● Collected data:

_ _ _ _ _ _ _

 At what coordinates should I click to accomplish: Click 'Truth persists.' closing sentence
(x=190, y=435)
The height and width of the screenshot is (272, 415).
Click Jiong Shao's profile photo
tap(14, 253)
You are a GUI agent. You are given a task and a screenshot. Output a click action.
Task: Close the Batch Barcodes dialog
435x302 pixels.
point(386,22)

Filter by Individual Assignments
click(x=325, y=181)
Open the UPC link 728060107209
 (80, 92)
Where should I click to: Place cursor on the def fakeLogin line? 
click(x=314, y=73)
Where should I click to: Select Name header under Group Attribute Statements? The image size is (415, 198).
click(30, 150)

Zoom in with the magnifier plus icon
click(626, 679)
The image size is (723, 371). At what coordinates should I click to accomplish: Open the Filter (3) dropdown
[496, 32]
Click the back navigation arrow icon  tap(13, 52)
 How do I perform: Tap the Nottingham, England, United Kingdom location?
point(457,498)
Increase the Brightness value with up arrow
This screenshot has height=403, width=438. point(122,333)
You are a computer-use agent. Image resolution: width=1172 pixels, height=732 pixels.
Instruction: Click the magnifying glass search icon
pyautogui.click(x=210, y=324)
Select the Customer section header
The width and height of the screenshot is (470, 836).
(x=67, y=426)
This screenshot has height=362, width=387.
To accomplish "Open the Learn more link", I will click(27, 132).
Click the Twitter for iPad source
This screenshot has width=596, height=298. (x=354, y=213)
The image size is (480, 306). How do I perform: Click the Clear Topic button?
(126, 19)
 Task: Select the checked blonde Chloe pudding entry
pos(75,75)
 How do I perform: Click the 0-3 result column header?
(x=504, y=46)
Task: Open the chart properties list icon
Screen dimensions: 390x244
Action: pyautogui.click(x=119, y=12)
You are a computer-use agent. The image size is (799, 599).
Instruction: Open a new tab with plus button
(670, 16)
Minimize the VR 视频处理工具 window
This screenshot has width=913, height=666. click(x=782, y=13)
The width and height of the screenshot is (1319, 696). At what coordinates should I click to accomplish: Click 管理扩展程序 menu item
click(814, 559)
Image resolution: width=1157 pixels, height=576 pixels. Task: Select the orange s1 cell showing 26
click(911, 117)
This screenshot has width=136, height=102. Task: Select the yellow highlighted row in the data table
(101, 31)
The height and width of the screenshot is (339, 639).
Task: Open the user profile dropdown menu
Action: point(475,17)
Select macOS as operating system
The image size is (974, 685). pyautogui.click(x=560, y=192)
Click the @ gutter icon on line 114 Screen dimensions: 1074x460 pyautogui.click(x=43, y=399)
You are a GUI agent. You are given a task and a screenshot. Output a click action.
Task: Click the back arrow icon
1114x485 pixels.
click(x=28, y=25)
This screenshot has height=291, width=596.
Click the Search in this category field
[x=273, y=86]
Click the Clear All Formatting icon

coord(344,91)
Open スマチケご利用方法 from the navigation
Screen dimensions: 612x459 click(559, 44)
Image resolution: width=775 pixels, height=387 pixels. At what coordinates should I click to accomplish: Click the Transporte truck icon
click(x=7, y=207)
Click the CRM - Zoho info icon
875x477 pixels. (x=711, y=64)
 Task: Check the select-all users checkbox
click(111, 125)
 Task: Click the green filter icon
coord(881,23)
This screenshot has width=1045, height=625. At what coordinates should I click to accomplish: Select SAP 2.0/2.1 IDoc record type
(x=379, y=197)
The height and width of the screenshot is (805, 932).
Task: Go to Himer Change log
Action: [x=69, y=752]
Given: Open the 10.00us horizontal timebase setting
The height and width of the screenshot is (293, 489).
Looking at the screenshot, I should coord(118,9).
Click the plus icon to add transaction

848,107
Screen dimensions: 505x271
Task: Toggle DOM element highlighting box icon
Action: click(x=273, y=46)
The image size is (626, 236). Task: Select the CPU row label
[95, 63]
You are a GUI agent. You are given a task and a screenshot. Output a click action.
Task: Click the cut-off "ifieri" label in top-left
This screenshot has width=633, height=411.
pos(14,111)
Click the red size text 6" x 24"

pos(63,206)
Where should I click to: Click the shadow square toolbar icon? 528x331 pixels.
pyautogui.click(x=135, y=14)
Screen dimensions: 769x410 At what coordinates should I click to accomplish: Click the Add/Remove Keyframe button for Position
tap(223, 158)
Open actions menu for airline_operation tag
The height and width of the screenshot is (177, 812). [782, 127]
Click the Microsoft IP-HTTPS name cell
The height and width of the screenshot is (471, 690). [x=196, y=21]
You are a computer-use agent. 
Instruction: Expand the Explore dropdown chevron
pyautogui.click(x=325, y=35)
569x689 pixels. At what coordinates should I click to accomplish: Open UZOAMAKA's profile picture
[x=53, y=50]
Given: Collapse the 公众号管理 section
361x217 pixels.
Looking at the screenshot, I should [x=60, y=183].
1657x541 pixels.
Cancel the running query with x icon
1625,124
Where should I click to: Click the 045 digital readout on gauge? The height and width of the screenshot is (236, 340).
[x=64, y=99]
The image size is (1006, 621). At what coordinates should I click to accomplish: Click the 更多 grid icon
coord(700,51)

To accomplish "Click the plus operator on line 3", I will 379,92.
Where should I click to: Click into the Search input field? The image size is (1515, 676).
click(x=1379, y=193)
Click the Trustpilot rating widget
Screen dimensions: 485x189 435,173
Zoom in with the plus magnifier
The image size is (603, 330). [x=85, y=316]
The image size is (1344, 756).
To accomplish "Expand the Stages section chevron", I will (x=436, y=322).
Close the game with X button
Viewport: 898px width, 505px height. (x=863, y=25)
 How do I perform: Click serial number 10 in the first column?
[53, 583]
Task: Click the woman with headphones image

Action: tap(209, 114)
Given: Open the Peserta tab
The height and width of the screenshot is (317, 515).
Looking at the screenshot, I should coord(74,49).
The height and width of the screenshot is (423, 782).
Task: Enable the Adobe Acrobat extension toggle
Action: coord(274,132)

_ _ _ _ _ _ _

● Action item: All lines above in which the word "back" occurs should be identified and copied.

● Written solution:
Click the back navigation arrow icon  tap(13, 52)
Task: Click the back arrow icon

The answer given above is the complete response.